Du côté des Anglais, soit effet du caractère, soit effet des distances, l'activité avait été moindre. Le duc de Wellington, toujours soucieux de ses communications avec la mer, avait résolu de ne pas se laisser abuser par de fausses démonstrations, et d'attendre pour s'émouvoir que les attaques fussent bien déterminées dans un sens ou dans un autre, ce qui l'exposait à se tromper lui-même de peur d'être trompé par Napoléon. Mouvements du duc de Wellington. Quoique ayant recueilli plus d'un avis de l'approche des Français, avis malheureusement partis de chez nous, il n'avait opéré aucun mouvement, attendant toujours que la clarté fût plus grande. Il aurait pu cependant former ses divisions, pour n'avoir plus qu'un ordre de marche à transmettre, lorsqu'il serait fixé sur la direction à leur indiquer; mais commandant à des soldats qui pardonnaient plus aisément de les faire tuer que de les fatiguer, il n'avait encore rien prescrit. Dans la journée du 15, le général prussien Ziethen lui ayant enfin mandé notre apparition positive, il avait ordonné la réunion de ses troupes autour des trois quartiers principaux de l'armée anglaise, d'Ath pour sa droite, de Braine-le-Comte pour sa gauche, de Bruxelles enfin pour sa réserve. Il n'en était pas moins allé assister à une fête que la duchesse de Richemont donnait à Bruxelles. Le soir, au milieu de cette fête qui réunissait les chefs de l'armée anglaise avec tous les diplomates accrédités auprès de la cour de Gand, il reçut l'avis détaillé de notre entrée à Charleroy et de notre marche au delà de la Sambre. Il quitta immédiatement, mais sans trouble, cette fête de la coalition, et alla expédier ses ordres.

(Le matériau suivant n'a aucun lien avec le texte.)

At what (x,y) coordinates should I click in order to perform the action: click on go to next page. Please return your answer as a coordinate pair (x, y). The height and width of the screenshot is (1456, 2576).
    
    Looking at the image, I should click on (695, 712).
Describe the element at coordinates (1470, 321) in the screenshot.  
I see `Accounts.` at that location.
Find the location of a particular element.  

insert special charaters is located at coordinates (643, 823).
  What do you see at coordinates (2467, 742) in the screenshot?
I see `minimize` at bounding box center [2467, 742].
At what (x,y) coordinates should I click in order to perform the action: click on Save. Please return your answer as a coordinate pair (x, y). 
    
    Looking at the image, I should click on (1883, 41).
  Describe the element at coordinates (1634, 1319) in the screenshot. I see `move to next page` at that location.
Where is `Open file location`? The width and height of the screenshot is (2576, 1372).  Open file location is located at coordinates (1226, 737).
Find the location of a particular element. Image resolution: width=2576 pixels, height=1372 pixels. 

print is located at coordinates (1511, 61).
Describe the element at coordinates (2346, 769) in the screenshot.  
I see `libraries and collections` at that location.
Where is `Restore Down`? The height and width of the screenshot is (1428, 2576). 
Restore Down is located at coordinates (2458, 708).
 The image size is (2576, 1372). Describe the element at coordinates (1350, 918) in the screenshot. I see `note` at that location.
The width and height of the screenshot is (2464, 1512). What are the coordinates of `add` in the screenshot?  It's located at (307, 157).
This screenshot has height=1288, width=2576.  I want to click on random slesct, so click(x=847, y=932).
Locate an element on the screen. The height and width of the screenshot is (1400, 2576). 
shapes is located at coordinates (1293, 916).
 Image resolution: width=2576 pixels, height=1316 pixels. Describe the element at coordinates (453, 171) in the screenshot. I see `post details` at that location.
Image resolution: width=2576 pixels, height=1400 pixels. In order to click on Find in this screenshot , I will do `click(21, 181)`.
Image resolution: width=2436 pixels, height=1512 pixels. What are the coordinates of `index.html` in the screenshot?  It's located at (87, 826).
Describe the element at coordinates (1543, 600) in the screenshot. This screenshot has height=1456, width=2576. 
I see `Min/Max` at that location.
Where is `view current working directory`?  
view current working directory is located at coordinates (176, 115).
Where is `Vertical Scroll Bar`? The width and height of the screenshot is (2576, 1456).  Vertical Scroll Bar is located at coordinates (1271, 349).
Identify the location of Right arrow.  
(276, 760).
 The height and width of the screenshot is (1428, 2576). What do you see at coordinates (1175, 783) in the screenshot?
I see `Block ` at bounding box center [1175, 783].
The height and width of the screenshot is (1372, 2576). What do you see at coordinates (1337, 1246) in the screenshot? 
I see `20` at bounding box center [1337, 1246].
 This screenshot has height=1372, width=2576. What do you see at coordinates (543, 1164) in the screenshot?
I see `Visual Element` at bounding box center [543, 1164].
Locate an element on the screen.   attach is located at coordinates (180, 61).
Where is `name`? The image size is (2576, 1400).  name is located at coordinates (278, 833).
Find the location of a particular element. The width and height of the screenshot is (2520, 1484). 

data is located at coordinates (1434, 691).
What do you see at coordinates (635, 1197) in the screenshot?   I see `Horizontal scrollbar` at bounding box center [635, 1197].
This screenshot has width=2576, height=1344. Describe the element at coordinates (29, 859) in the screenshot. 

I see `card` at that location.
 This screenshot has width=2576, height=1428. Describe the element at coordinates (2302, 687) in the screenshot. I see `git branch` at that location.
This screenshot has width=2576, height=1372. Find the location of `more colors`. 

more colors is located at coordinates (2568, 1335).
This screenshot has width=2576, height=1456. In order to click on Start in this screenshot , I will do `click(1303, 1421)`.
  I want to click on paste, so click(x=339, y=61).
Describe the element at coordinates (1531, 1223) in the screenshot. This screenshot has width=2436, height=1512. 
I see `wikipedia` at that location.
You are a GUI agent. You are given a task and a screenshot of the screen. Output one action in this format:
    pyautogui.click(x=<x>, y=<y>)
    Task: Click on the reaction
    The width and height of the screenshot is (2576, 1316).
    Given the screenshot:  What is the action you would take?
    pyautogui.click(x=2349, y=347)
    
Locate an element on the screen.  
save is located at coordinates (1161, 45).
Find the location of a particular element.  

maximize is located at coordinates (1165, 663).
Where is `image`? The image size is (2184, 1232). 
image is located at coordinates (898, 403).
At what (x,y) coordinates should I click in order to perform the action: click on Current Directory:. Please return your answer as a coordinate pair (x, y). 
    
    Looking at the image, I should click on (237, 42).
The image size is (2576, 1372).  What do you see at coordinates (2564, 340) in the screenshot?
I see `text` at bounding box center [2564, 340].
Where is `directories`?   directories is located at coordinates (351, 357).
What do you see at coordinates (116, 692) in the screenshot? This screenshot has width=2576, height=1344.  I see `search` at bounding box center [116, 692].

Il prescrivit à sa réserve de se mettre tout de suite en marche de Bruxelles vers les Quatre-Bras (voir la carte no 65). Il enjoignit au général Hill et au prince d'Orange de se porter, par un mouvement de droite à gauche, le premier d'Ath vers Braine-le-Comte, le second de Braine-le-Comte vers Nivelles, et à ce dernier surtout de diriger sur les Quatre-Bras tout ce qu'il aurait de disponible. Il se prépara lui-même à partir dans la nuit pour être au point du jour entre les Quatre-Bras et Sombreffe, afin de voir le maréchal Blucher, et de concerter ses efforts avec ceux de l'armée prussienne.